DIRECTIONS: In the records below, find the line containing "You are a computer-use agent. 417x698 pixels."; restate it and every later line word for word, through the last.

******************************

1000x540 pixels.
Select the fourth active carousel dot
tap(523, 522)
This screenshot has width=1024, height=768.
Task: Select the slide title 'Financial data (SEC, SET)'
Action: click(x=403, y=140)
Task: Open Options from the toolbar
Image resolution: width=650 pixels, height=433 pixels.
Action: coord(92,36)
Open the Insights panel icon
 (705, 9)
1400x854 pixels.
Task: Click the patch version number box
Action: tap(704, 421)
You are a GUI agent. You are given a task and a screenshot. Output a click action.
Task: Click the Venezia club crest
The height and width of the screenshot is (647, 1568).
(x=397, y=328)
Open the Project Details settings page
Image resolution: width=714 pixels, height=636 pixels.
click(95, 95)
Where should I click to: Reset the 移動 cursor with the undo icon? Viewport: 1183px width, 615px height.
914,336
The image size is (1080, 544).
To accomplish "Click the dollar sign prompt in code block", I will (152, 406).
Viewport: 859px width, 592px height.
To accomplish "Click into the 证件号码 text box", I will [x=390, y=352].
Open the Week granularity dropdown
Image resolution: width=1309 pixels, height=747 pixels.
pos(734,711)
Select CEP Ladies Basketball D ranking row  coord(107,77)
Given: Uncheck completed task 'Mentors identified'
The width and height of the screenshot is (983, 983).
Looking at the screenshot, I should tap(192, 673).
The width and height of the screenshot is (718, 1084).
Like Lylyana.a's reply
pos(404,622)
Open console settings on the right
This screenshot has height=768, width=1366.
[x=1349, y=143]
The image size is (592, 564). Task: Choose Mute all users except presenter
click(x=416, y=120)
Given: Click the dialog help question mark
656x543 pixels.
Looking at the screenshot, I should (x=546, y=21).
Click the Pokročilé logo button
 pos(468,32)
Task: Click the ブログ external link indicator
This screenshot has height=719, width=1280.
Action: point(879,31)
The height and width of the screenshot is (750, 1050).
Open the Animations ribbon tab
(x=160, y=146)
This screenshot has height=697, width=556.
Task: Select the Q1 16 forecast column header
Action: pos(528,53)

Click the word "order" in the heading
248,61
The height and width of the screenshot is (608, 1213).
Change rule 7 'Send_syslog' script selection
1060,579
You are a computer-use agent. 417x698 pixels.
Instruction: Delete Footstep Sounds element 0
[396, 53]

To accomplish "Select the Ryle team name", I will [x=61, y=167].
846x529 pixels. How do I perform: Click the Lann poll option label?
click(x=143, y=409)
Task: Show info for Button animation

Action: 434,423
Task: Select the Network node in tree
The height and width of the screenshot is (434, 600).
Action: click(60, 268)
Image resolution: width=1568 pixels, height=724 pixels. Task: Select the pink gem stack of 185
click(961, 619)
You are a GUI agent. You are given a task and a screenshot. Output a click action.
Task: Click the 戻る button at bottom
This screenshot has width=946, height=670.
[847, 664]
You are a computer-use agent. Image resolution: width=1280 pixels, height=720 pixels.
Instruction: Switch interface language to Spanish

******************************

SOLVED EXERCISE:
You are a computer-use agent. 417x698 pixels.
Instruction: Delete Footstep Sounds element 0
[396, 53]

To accomplish "Select the Ryle team name", I will [x=61, y=167].
846x529 pixels. How do I perform: Click the Lann poll option label?
click(x=143, y=409)
Task: Show info for Button animation

Action: 434,423
Task: Select the Network node in tree
The height and width of the screenshot is (434, 600).
Action: click(60, 268)
Image resolution: width=1568 pixels, height=724 pixels. Task: Select the pink gem stack of 185
click(961, 619)
You are a GUI agent. You are given a task and a screenshot. Output a click action.
Task: Click the 戻る button at bottom
This screenshot has width=946, height=670.
[847, 664]
You are a computer-use agent. Image resolution: width=1280 pixels, height=720 pixels.
Instruction: Switch interface language to Spanish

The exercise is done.